22
de
março
Sábado de manhã
Reparei, na busca por um bombeiro hidráulico que desse jeito no chafariz particular em que se havia transformado minha torneira da cozinha, na quantidade de pessoas em cadeiras de rodas, carrinhos a motor, de bengalas comuns, bengalas canadenses, muletas de madeira, de metal, pobres, remediadas ou ricas, todas se cruzando em ambas as calçadas da Nossa Senhora de Copacabana no exíguo trecho de um quarteirão entre a Prado Júnior e a Belfort Roxo.
Era uma manhã radiante de sol, o primeiro sol do outono, a estação identificada com a velhice, o fim próximo. “No outono da vida”, diz-se de quem tem menos anos pela frente do que para trás, e talvez por esta singela razão a rua estivesse tão exuberante nestes aparelhos que ajudam as pessoas a se locomover entre as ditas normais.
Digo isso porque o conceito de normalidade é cada dia mais relativo, ambíguo, mais politicamente correto. Nos tempos da minha adolescência e juventude – não faz tantos outonos assim, creio –, não havia eufemismos para portadores de necessidades especiais: coxo, cego, manco, perneta, aleijado, surdo, mudo, gago, anão…cada defeito tinha nome próprio e endereço, a esquina onde fazia ponto para esmolar, a casa onde morava, todos sabiam. “É dobrando a esquina do ceguinho”, “Logo depois da casa do mudinho” e por aí iam as indicações.

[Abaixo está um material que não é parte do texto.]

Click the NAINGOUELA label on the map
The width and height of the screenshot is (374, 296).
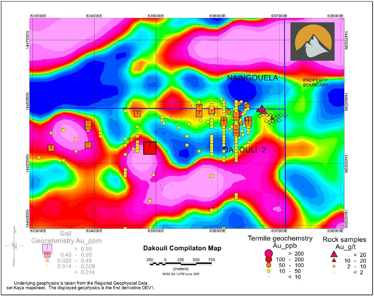[252, 78]
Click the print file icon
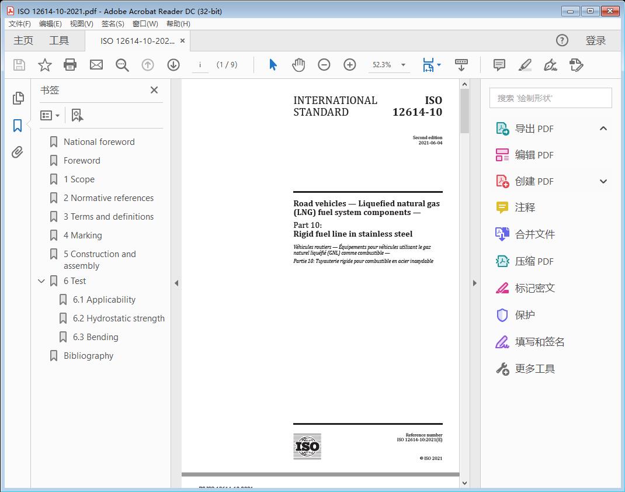The image size is (625, 492). point(70,65)
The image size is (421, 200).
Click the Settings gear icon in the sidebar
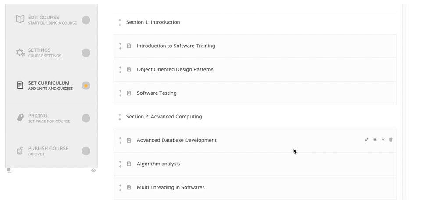pos(20,53)
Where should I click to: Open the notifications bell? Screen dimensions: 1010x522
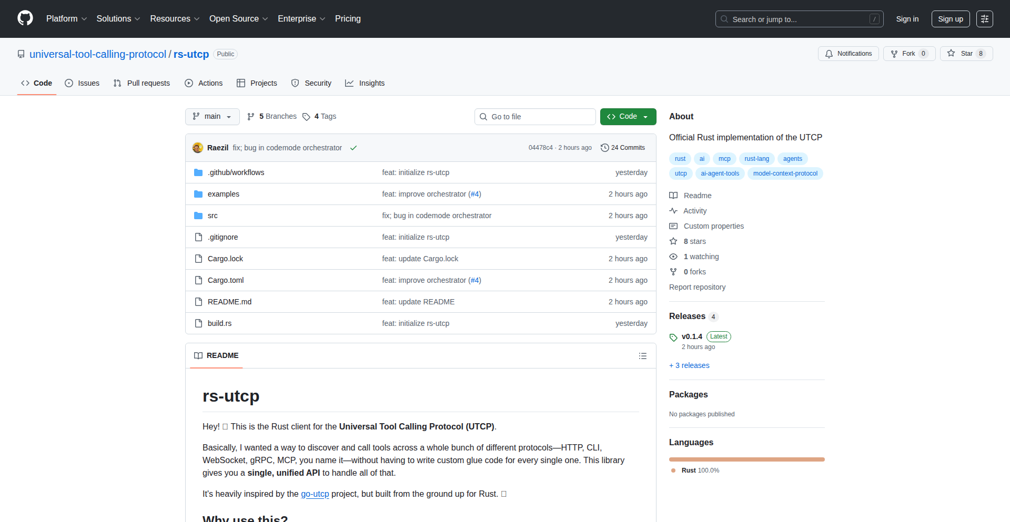(x=829, y=54)
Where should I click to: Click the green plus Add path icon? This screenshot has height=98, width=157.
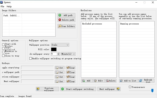[x=60, y=15]
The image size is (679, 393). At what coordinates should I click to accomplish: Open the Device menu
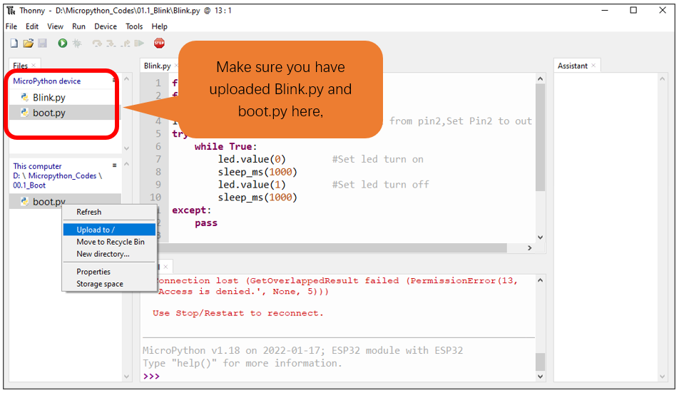(x=106, y=26)
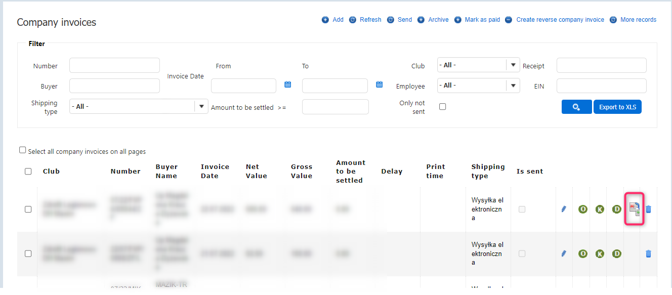Tick the checkbox for the first invoice row
672x295 pixels.
(28, 209)
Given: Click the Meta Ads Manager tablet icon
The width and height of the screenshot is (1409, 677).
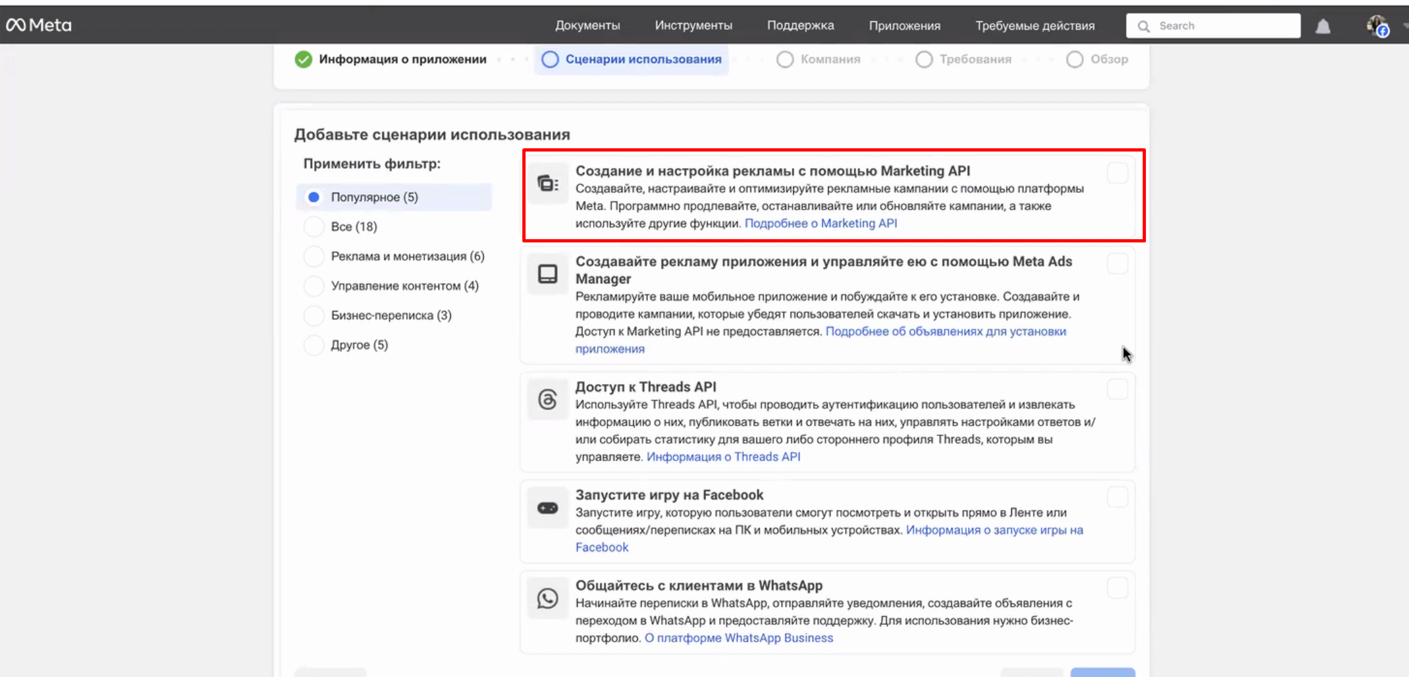Looking at the screenshot, I should 547,274.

Encontrado o bombeiro hidráulico, Edilson, na Viveiros de Castro, ao lado da padaria da esquina, comentei enquanto o levava para conhecer meu chafariz doméstico, “Sabe o que impressiona aqui em Copacabana? A quantidade de cadeiras de rodas, muletas, bengalas nas ruas”. “É muito velho”, ele explicou. “É, mas tem muito velho correndo no calçadão, muita velhinha tomando chope com o cachorrinho no colo. Tô falando é dos prejudicados…é gente demais, parece até que teve uma guerra”. Edilson passeou o olhar pela paisagem e justo naquele instante um sujeito de cadeira de rodas conversava com outro de muleta na esquina, atrapalhando a passagem de um terceiro que vinha da Nossa Senhora de Copacabana apoiado em duas bengalas canadenses.
Não disse nada ao Edilson porque ele não entenderia, mas em vista do que constatei neste curto e forçado passeio, acho que o funcionário do Detran de Brasília saiu direto daqui para delimitar tantas vagas para idosos e – vá lá! – cadeirantes nos estacionamentos públicos das superquadras do Plano Piloto.